(Exercise prompt)
Duplicate the lines from the line containing "Click the Stop process (X) toolbar icon" up to and including the line containing "Looking at the screenshot, I should coord(407,76).", with no changes.

(Data listing)

** start **

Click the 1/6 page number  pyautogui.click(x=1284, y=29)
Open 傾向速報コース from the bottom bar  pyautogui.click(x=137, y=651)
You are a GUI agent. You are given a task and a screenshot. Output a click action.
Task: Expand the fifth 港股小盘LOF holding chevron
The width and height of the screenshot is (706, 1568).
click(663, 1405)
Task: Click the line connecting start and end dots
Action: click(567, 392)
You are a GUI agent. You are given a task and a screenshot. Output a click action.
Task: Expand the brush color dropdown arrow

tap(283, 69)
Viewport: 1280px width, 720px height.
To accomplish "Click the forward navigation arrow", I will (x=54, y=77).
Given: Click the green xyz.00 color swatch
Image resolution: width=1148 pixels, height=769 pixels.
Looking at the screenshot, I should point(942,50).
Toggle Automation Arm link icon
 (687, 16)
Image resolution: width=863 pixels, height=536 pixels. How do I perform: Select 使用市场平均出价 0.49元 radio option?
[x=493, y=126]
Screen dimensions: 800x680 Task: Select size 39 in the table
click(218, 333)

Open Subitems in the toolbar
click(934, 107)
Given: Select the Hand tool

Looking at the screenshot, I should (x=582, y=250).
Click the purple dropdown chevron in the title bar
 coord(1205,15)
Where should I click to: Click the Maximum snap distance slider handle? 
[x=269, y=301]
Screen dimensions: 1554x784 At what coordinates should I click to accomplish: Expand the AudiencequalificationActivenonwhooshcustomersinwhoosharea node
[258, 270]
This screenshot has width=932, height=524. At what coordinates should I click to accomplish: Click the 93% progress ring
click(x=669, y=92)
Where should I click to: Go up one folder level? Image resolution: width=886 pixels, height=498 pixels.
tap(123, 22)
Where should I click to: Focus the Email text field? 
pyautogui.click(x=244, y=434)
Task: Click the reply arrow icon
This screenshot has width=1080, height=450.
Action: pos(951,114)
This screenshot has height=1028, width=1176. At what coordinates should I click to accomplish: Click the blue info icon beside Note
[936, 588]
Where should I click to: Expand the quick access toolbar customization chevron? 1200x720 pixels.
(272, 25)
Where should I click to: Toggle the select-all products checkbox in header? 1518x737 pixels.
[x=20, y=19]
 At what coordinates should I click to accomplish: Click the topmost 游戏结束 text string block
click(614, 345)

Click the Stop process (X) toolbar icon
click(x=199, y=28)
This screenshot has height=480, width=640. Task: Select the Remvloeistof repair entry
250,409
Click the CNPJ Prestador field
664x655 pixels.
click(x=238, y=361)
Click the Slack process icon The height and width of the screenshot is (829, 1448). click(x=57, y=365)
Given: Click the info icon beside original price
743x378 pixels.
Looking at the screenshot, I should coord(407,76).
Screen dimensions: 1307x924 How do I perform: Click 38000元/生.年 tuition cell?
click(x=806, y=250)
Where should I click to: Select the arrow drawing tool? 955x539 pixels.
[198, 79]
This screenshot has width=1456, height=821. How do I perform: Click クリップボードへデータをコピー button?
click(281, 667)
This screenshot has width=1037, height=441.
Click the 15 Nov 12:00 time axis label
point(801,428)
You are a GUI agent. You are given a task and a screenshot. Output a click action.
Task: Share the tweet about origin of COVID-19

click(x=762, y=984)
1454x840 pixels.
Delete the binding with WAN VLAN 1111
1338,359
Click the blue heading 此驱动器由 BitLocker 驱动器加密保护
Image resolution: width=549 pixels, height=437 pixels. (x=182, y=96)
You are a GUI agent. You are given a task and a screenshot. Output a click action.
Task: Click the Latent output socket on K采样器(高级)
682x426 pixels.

** end **

(Correct result)
Click the Stop process (X) toolbar icon
click(x=199, y=28)
This screenshot has height=480, width=640. Task: Select the Remvloeistof repair entry
250,409
Click the CNPJ Prestador field
664x655 pixels.
click(x=238, y=361)
Click the Slack process icon The height and width of the screenshot is (829, 1448). click(x=57, y=365)
Given: Click the info icon beside original price
743x378 pixels.
Looking at the screenshot, I should coord(407,76).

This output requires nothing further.